The origin of the posterior division of the inferior trunk is from the inferior trunk itself. This occurs when the trunk bifurcates into anterior and posterior divisions. It carries fibers from the C8 and T1 spinal segments.

Course

The posterior division of the inferior trunk forms on the border of the posterior triangle and the axilla, roughly posterior to the mid-clavicle. It runs inferolaterally, assuming a position posterior to the first segment of the axillary artery.

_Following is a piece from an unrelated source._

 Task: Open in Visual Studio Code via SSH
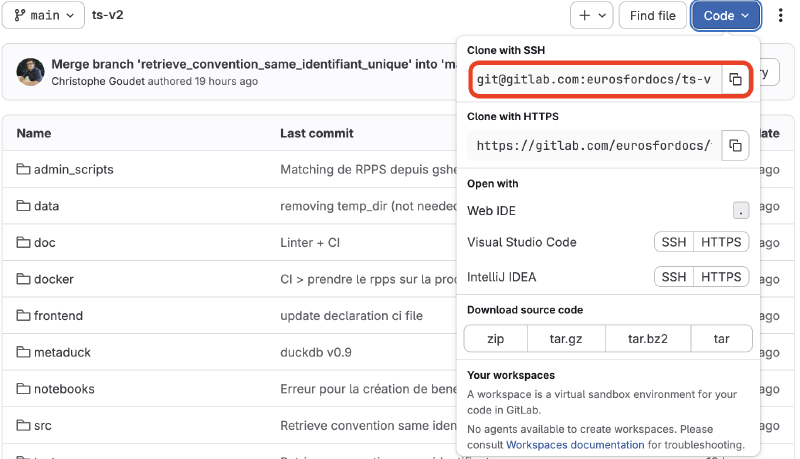point(674,242)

The divisions of the brachial plexus run within the prevertebral fascia or its inferior extension, the axillary sheath.

Branches

The posterior division of the superior trunk itself has no branches as it generally does not give rise to any nerves. However, it merges with the posterior divisions of the superior and middle trunks to form the posterior cord, and contributes to the following nerves:

—thoracodorsal nerve;

—radial nerve.

The posterior division of the inferior trunk merges to form the posterior cord, but it gives no contribution to the upper subscapular, lower subscapular, and axillary nerves.

Supplied Structures

The posterior division of the inferior trunk supplies some of the structures innervated by the posterior cord. This includes posterior and lateral surfaces of the arm forearm, and hand (sensory), the latissimus dorsi and the muscles of the posterior compartment of the arm and forearm (motor). Broken down by nerve, the structures supplied by the posterior division of the inferior trunk are:

—thoracodorsal nerve supplies motor innervation of the latissimus dorsi muscle;

—radial nerve supplies sensory to skin of the posterolateral arm, posterior forearm, and posterolateral hand and motor innervation to the muscles of the posterior compartment of the arm and forearm.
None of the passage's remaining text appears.